▸ WHAT THE EXERCISE ASKS: For this exercise, return only the lines in the records below from the one holding "Where should I" through the one holding "Task: Click the new style rule plus icon", including both, exactly as they appear and without pictures.

▸ EXTRACTED RECORDS:
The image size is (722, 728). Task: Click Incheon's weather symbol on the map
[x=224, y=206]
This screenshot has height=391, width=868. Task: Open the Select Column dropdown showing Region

--

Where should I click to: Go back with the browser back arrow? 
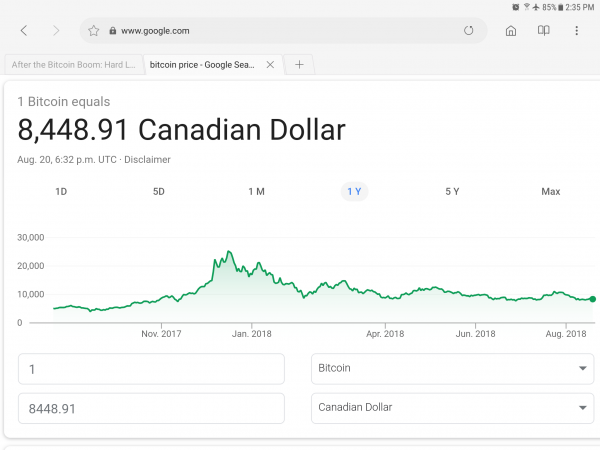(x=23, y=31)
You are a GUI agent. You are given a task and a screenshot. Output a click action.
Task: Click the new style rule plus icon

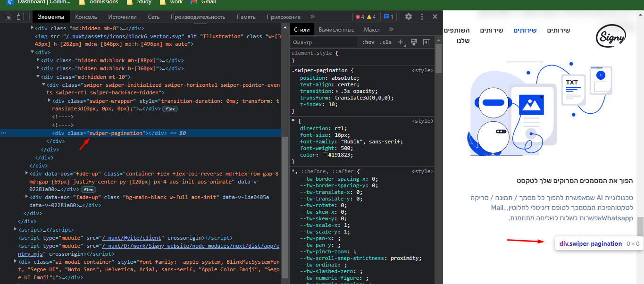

▸ EXPECTED ANSWER:
Where should I click to: Go back with the browser back arrow? 
(x=23, y=31)
You are a GUI agent. You are given a task and a screenshot. Output a click action.
Task: Click the new style rule plus icon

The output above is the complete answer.